What you should do> Write out the entries again exactly as they are given.

(Pixel coordinate grounding data)
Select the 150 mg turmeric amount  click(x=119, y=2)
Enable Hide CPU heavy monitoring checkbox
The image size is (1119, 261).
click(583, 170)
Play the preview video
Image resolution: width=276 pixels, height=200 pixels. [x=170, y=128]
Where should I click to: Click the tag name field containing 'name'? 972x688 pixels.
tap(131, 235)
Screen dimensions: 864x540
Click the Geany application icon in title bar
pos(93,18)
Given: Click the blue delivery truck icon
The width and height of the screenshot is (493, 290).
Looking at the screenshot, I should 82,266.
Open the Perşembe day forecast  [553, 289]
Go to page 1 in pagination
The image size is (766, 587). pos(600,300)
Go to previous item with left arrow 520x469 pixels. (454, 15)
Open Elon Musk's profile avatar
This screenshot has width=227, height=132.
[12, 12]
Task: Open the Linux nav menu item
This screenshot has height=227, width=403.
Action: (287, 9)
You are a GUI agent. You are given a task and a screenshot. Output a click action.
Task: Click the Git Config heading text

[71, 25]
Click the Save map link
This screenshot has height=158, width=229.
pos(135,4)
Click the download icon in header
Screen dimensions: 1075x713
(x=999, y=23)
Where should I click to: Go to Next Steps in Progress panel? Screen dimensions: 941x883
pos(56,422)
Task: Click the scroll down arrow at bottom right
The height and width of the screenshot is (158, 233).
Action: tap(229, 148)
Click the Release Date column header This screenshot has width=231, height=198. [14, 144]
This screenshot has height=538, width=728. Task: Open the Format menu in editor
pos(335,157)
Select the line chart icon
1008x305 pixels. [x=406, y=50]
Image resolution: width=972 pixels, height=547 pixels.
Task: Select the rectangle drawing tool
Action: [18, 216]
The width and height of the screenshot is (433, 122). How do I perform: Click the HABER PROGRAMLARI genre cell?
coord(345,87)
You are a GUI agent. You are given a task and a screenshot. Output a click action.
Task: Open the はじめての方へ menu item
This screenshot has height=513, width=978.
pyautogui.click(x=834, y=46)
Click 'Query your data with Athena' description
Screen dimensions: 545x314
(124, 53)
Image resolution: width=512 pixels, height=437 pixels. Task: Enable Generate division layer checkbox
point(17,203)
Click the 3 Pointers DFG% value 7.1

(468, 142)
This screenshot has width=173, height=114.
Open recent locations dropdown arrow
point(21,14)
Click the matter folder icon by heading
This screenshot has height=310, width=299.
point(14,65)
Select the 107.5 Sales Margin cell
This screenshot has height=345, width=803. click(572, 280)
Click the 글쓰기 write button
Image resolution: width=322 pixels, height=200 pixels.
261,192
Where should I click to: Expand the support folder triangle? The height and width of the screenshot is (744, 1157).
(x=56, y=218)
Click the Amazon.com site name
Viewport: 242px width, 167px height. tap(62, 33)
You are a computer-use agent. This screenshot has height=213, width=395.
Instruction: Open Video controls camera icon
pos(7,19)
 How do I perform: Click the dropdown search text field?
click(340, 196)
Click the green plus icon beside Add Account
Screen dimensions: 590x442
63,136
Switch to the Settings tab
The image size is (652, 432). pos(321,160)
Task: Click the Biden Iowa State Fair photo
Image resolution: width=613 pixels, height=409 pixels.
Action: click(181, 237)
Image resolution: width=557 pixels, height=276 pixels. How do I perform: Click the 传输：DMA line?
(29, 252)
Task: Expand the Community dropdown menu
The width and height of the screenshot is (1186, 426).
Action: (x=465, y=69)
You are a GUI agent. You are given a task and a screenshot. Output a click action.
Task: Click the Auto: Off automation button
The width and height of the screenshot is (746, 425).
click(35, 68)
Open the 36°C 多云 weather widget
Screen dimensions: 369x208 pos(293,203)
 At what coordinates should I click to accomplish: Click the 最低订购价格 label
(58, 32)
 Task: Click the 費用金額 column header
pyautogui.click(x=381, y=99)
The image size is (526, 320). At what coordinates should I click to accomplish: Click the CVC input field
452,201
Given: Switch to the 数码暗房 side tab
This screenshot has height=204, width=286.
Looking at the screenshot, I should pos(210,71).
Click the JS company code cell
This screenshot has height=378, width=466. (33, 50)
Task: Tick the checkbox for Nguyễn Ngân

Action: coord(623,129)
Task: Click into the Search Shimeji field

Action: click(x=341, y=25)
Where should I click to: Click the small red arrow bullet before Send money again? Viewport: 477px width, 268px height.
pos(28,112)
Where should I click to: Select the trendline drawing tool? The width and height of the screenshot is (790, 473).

Response>
Select the 150 mg turmeric amount  click(x=119, y=2)
Enable Hide CPU heavy monitoring checkbox
The image size is (1119, 261).
click(583, 170)
Play the preview video
Image resolution: width=276 pixels, height=200 pixels. [x=170, y=128]
Where should I click to: Click the tag name field containing 'name'? 972x688 pixels.
tap(131, 235)
Screen dimensions: 864x540
Click the Geany application icon in title bar
pos(93,18)
Given: Click the blue delivery truck icon
The width and height of the screenshot is (493, 290).
Looking at the screenshot, I should 82,266.
Open the Perşembe day forecast  [553, 289]
Go to page 1 in pagination
The image size is (766, 587). pos(600,300)
Go to previous item with left arrow 520x469 pixels. (454, 15)
Open Elon Musk's profile avatar
This screenshot has width=227, height=132.
[12, 12]
Task: Open the Linux nav menu item
This screenshot has height=227, width=403.
Action: (287, 9)
You are a GUI agent. You are given a task and a screenshot. Output a click action.
Task: Click the Git Config heading text

[71, 25]
Click the Save map link
This screenshot has height=158, width=229.
pos(135,4)
Click the download icon in header
Screen dimensions: 1075x713
(x=999, y=23)
Where should I click to: Go to Next Steps in Progress panel? Screen dimensions: 941x883
pos(56,422)
Task: Click the scroll down arrow at bottom right
The height and width of the screenshot is (158, 233).
Action: tap(229, 148)
Click the Release Date column header This screenshot has width=231, height=198. [14, 144]
This screenshot has height=538, width=728. Task: Open the Format menu in editor
pos(335,157)
Select the line chart icon
1008x305 pixels. [x=406, y=50]
Image resolution: width=972 pixels, height=547 pixels.
Task: Select the rectangle drawing tool
Action: [18, 216]
The width and height of the screenshot is (433, 122). How do I perform: Click the HABER PROGRAMLARI genre cell?
coord(345,87)
You are a GUI agent. You are given a task and a screenshot. Output a click action.
Task: Open the はじめての方へ menu item
This screenshot has height=513, width=978.
pyautogui.click(x=834, y=46)
Click 'Query your data with Athena' description
Screen dimensions: 545x314
(124, 53)
Image resolution: width=512 pixels, height=437 pixels. Task: Enable Generate division layer checkbox
point(17,203)
Click the 3 Pointers DFG% value 7.1

(468, 142)
This screenshot has width=173, height=114.
Open recent locations dropdown arrow
point(21,14)
Click the matter folder icon by heading
This screenshot has height=310, width=299.
point(14,65)
Select the 107.5 Sales Margin cell
This screenshot has height=345, width=803. click(572, 280)
Click the 글쓰기 write button
Image resolution: width=322 pixels, height=200 pixels.
261,192
Where should I click to: Expand the support folder triangle? The height and width of the screenshot is (744, 1157).
(x=56, y=218)
Click the Amazon.com site name
Viewport: 242px width, 167px height. tap(62, 33)
You are a computer-use agent. This screenshot has height=213, width=395.
Instruction: Open Video controls camera icon
pos(7,19)
 How do I perform: Click the dropdown search text field?
click(340, 196)
Click the green plus icon beside Add Account
Screen dimensions: 590x442
63,136
Switch to the Settings tab
The image size is (652, 432). pos(321,160)
Task: Click the Biden Iowa State Fair photo
Image resolution: width=613 pixels, height=409 pixels.
Action: click(181, 237)
Image resolution: width=557 pixels, height=276 pixels. How do I perform: Click the 传输：DMA line?
(29, 252)
Task: Expand the Community dropdown menu
The width and height of the screenshot is (1186, 426).
Action: (x=465, y=69)
You are a GUI agent. You are given a task and a screenshot. Output a click action.
Task: Click the Auto: Off automation button
The width and height of the screenshot is (746, 425).
click(35, 68)
Open the 36°C 多云 weather widget
Screen dimensions: 369x208 pos(293,203)
 At what coordinates should I click to accomplish: Click the 最低订购价格 label
(58, 32)
 Task: Click the 費用金額 column header
pyautogui.click(x=381, y=99)
The image size is (526, 320). At what coordinates should I click to accomplish: Click the CVC input field
452,201
Given: Switch to the 数码暗房 side tab
This screenshot has height=204, width=286.
Looking at the screenshot, I should pos(210,71).
Click the JS company code cell
This screenshot has height=378, width=466. (33, 50)
Task: Tick the checkbox for Nguyễn Ngân

Action: coord(623,129)
Task: Click into the Search Shimeji field

Action: click(x=341, y=25)
Where should I click to: Click the small red arrow bullet before Send money again? Viewport: 477px width, 268px height.
pos(28,112)
Where should I click to: Select the trendline drawing tool? The width and height of the screenshot is (790, 473).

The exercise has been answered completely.